So, I have a kernel running in CAL which runs via the following code:
sleep(1);
clock_gettime(CLOCK_REALTIME, &time2);
cacheHitRateCounter.begin();
idlePercentCounter.begin();
radiiKernel.load(device);
expKernel.load(device);
//Run kernels, reassigning x,y,z,basis symbols
for(i = 0; i < kNumSets; i+=8)
{
CALdomain expDomain = {0, 0, kNbas/4, kBlockSize};
CALevent computeRadiiDone;
CALbuffer* radiiParameters[] = {coordGPU[i/8], r2GPU[0]};
const char* radiiSymbols[] = {"i0", "o0"};
CALdomain radiiDomain = {0, 0, kBlockSize, 8};
radiiKernel.assignSymbolAndRun(
radiiParameters,
radiiSymbols,
2,
device,
"main",
&computeRadiiDone,
&radiiDomain
;
//while(calCtxIsEventDone(device.getContext(),computeRadiiDone) ==
// CAL_RESULT_PENDING){}
//Assign symbol names and run kernel
CALbuffer* expParameters[] = {
r2GPU[0],
alphaGPU,
basisGPU[i+0],
basisGPU[i+1],
basisGPU[i+2],
basisGPU[i+3],
basisGPU[i+4],
basisGPU[i+5],
basisGPU[i+6],
basisGPU[i+7],
};
const char* expSymbols[] = {
"i0",
"i1",
"o0",
"o1",
"o2",
"o3",
"o4",
"o5",
"o6",
"o7"};
expKernel.assignSymbolAndRun(
expParameters,
expSymbols,
10,
device,
"main",
&event[i/8],
&expDomain);
}
for(i = 0; i < kNumSets/8; i++)
{
RETRY_WAIT:
//printf("%d %d\n",event,i);
if(calCtxIsEventDone(device.getContext(), event)
== CAL_RESULT_PENDING)
{
goto RETRY_WAIT;
}
}
clock_gettime(CLOCK_REALTIME, &time3);
I compute the execution time as the difference between time 3 and time2. assignSymbolAndRun is a high level wrapper that I wrote to make my life easier.
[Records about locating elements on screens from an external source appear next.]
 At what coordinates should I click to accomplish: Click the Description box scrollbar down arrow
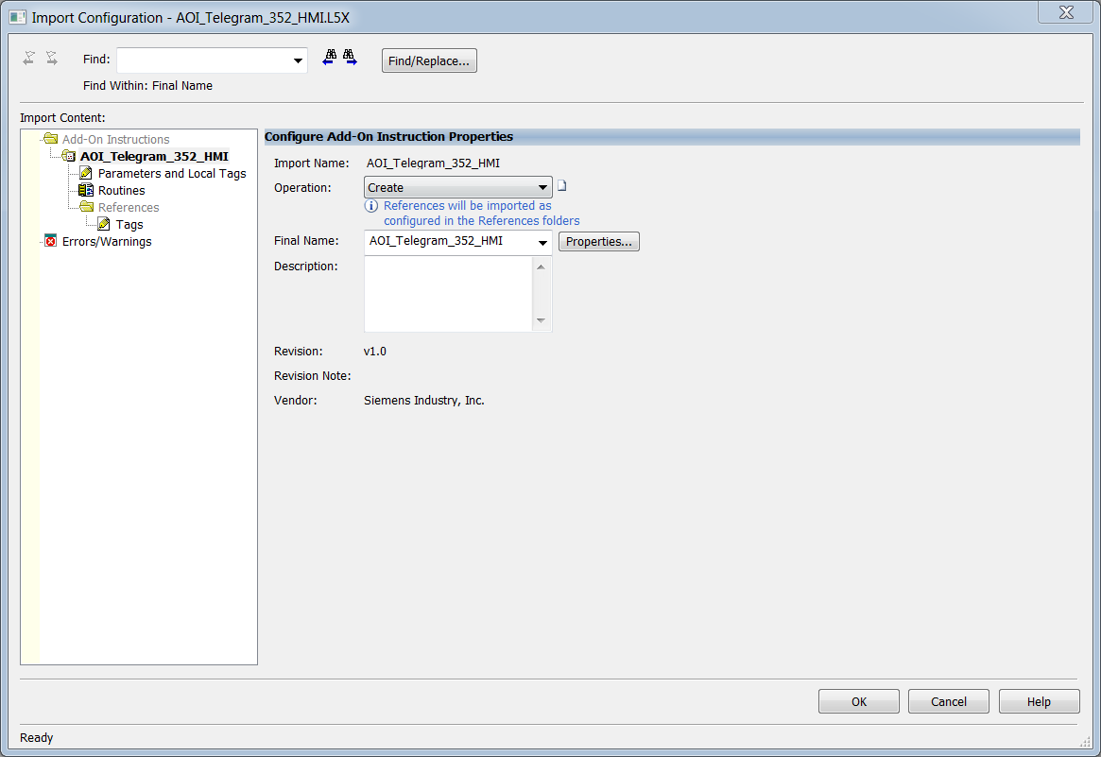pos(542,321)
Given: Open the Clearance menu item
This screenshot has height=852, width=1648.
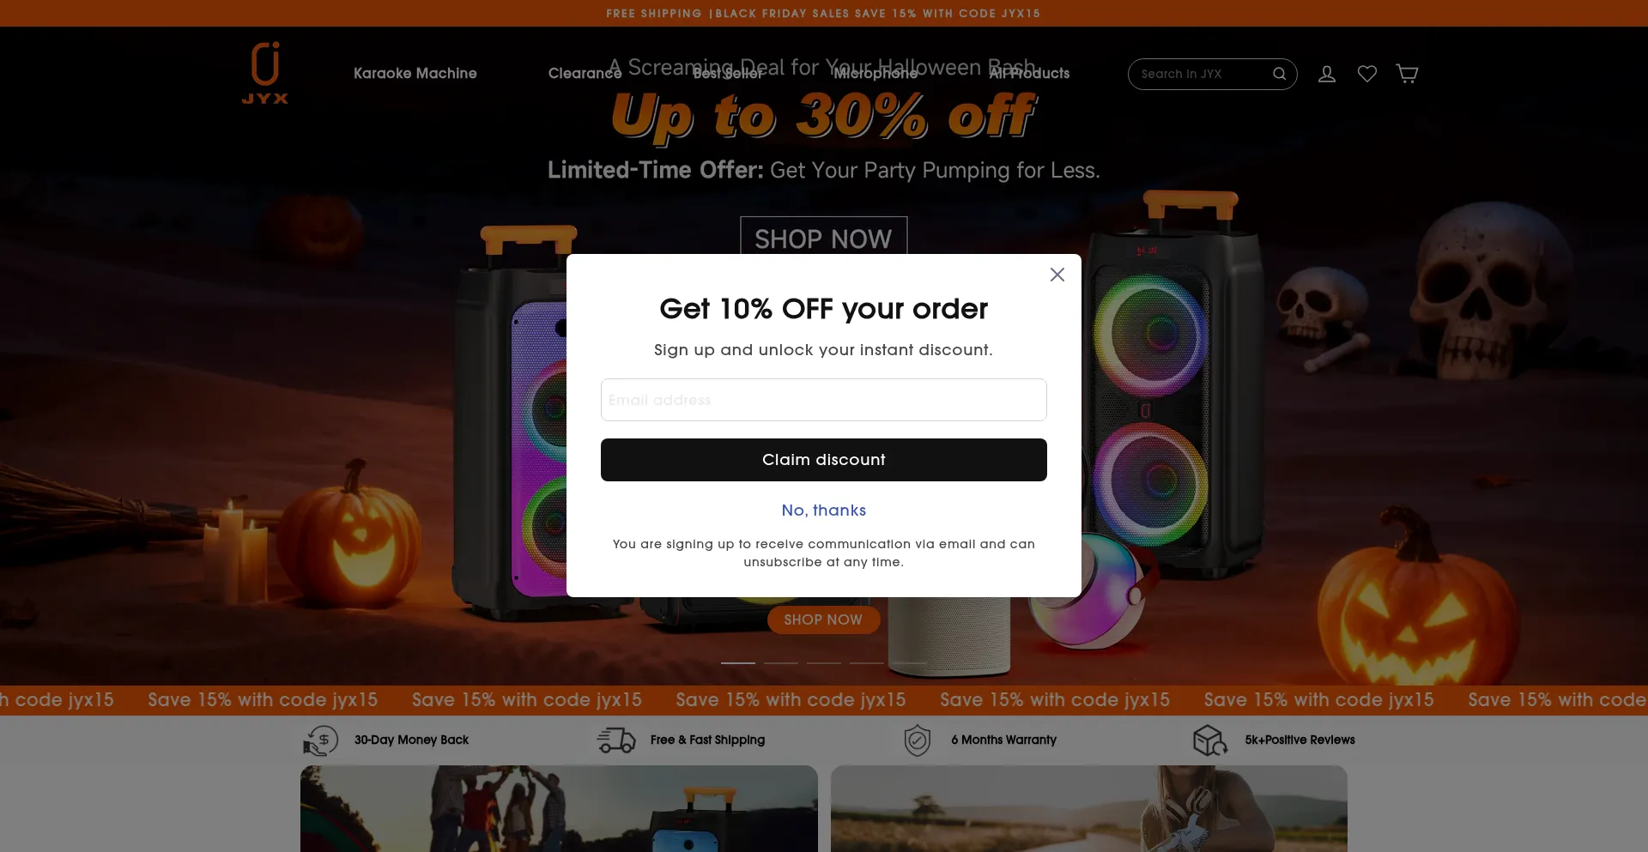Looking at the screenshot, I should [x=585, y=73].
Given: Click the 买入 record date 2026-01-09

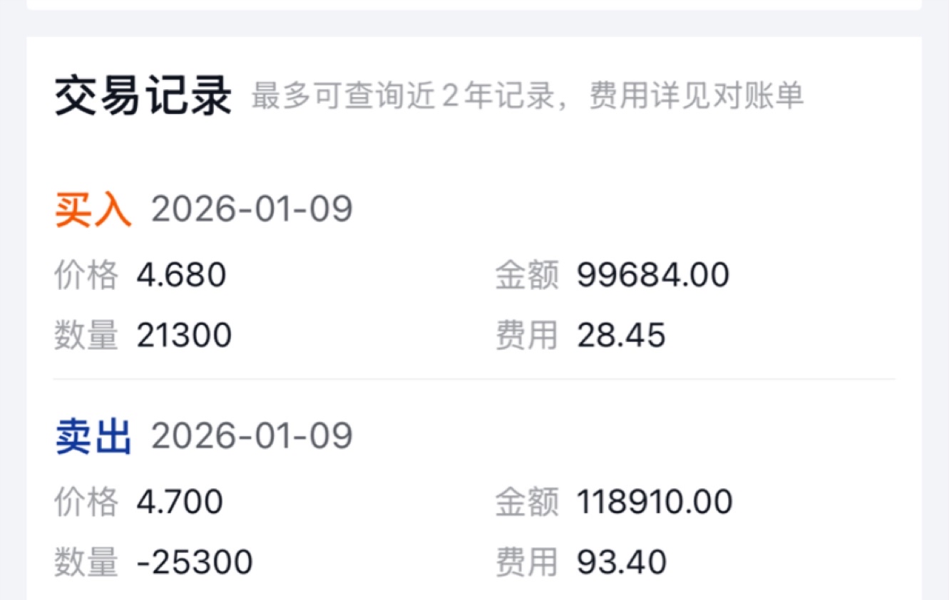Looking at the screenshot, I should click(x=252, y=211).
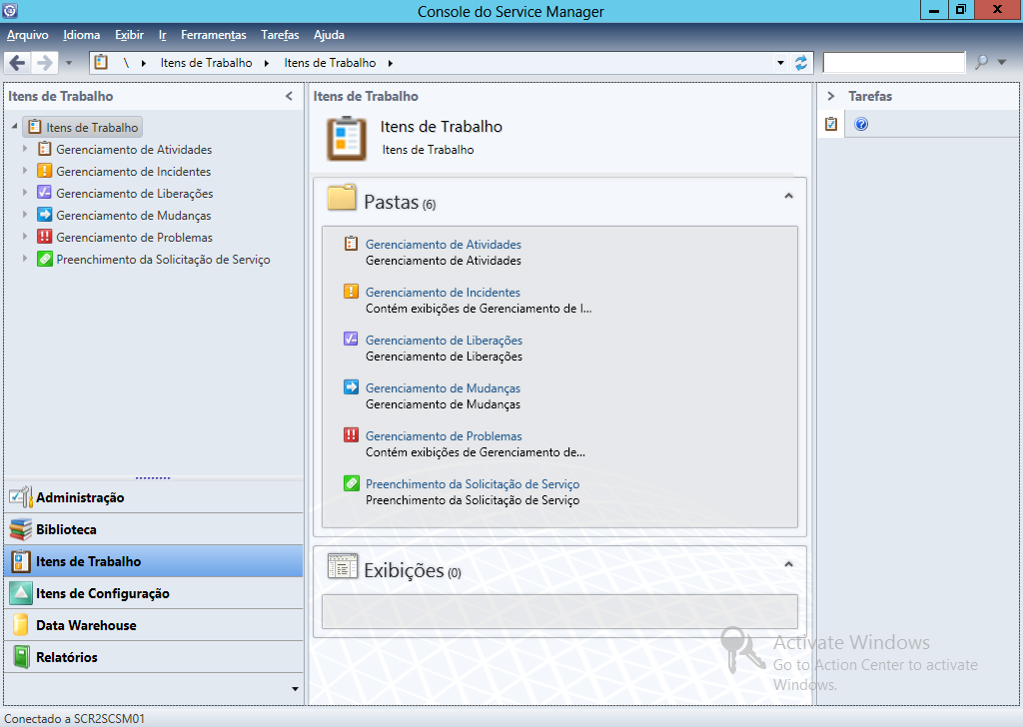Click the search magnifier icon
The width and height of the screenshot is (1023, 727).
(981, 63)
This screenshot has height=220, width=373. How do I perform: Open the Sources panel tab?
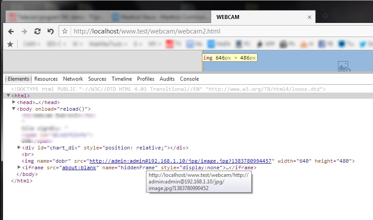[97, 79]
The issue is this: when sleep(1) is commented out, the execution takes ~16ms to complete. When sleep(1) is not commented out, the execution takes over 40ms. Sleep(1) can be substituted with any heavy computation load running on the host and the same result occurs. What could cause this? The sleep occurs before I take my time measurement.